Here as you walk to the store, you may only cross the street when the signal is green. This is taken very seriously...even if absolutely no cars are coming!
Here is Abby riding her scooter. This is their main mode of transportation to and from everywhere when they get the chance.
Have you ever seen this many Kartoffel? (potatoes)
Another thing that is different is that you must pay for your cart. It is only one Euro, and you get it back, but I seem to never leave the house without one in my pocket just in case I need to make a quick trip to the store. Here is Abby weighing our Trauben (grapes) and punching in the code so they are priced correctly.
A staple in our house is the semmel. Semmels are yummy rolls that you can eat plain or with meat, cheese and butter. Just make sure they are fresh, as they can get very hard. Abby's confidence with trying her German out is increasing, and today SHE asked for the semmels!
What seems to be the most stressful part about shopping here is the check-out.
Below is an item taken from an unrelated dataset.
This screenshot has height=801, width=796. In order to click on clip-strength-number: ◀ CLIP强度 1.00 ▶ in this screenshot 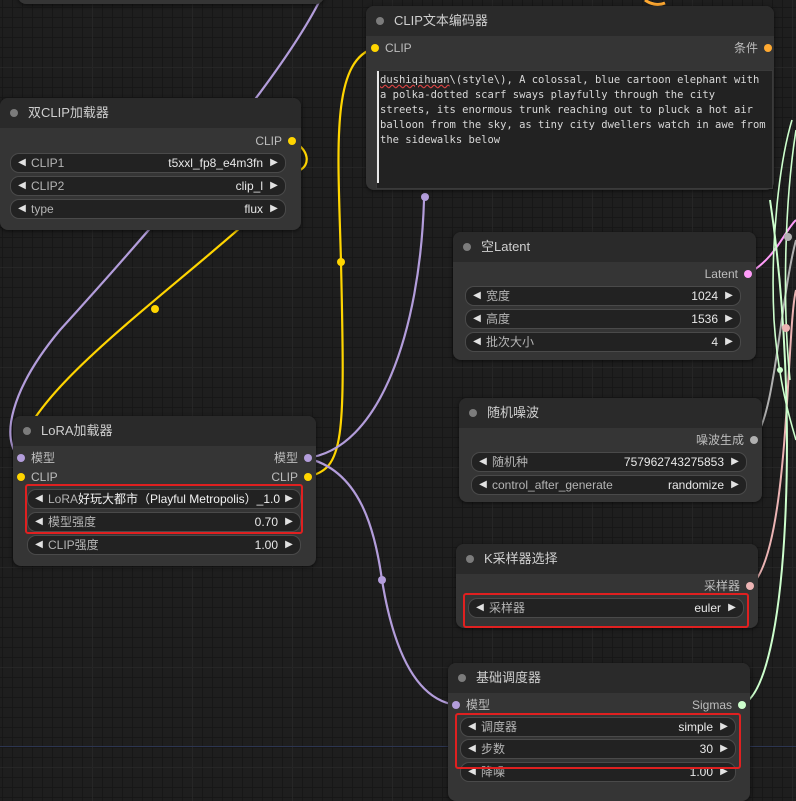, I will do `click(164, 545)`.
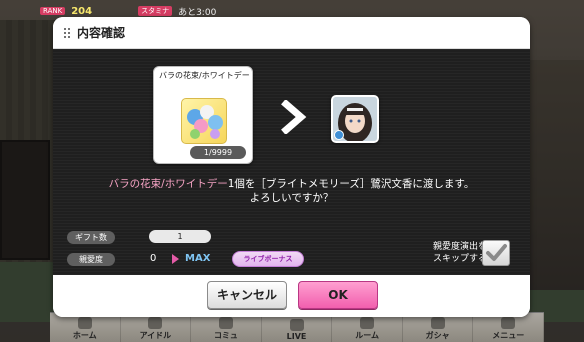 This screenshot has width=584, height=342. Describe the element at coordinates (67, 32) in the screenshot. I see `grip-icon` at that location.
You must be aware of your surroundings at all times and be on your toes, as they don't take their sweet time! Instead they scan your items as fast as they can and you are responsible for putting it back in your cart and then packing your own bags (or trolley) that you brought from home or purchased at the store. After your total has been given, you frantically try to look at the cash register screen, so you can figure out what they just said...obviously I still have some trouble with numbers;)Often I have broken a sweat with this process!
One helpful hint that a friend of mine told me (thankfully) is that if someone behind you only has a few items, then it is common courtesy to let them go ahead of you. It seems to score some points with the locals too!